- _AIM_
Turn everything from the start of the entries down to the line containing "will (605, 246)." into a two-column CSV with the headers command and location. Give one row for each entry: what it asks for goes under command and its answer under location, each in a single quoted field with line breaks replaced by spaces.

- _PROVIDED DATA_
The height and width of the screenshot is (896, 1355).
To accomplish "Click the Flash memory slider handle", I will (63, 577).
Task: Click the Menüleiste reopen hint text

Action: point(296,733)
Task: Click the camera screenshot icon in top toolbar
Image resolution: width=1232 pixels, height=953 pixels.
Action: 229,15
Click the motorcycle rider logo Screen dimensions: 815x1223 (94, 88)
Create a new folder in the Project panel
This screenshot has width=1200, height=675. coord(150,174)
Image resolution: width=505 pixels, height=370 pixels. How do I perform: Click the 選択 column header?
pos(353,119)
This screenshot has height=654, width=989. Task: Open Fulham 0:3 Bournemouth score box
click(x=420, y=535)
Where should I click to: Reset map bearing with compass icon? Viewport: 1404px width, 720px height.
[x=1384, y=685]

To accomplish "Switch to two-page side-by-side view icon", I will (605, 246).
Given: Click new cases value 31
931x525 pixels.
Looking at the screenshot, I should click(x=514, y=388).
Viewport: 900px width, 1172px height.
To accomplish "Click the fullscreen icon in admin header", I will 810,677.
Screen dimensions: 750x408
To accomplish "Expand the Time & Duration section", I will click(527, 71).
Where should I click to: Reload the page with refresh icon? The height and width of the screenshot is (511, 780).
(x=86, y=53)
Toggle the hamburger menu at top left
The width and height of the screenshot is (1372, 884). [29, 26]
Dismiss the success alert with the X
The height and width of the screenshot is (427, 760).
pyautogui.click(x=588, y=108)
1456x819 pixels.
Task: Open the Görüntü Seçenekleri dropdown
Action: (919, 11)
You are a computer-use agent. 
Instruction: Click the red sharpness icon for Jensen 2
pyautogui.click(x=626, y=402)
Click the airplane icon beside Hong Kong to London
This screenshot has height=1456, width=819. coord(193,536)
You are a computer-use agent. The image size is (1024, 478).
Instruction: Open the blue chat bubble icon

- _TASK RESPONSE_
command,location
"The height and width of the screenshot is (896, 1355). To accomplish ""Click the Flash memory slider handle"",","I will (63, 577)."
"Task: Click the Menüleiste reopen hint text","Action: point(296,733)"
"Task: Click the camera screenshot icon in top toolbar Image resolution: width=1232 pixels, height=953 pixels.","Action: 229,15"
"Click the motorcycle rider logo Screen dimensions: 815x1223","(94, 88)"
"Create a new folder in the Project panel","This screenshot has width=1200, height=675. coord(150,174)"
"Image resolution: width=505 pixels, height=370 pixels. How do I perform: Click the 選択 column header?","pos(353,119)"
"This screenshot has height=654, width=989. Task: Open Fulham 0:3 Bournemouth score box","click(x=420, y=535)"
"Where should I click to: Reset map bearing with compass icon? Viewport: 1404px width, 720px height.","[x=1384, y=685]"
"To accomplish ""Switch to two-page side-by-side view icon"",","I will (605, 246)."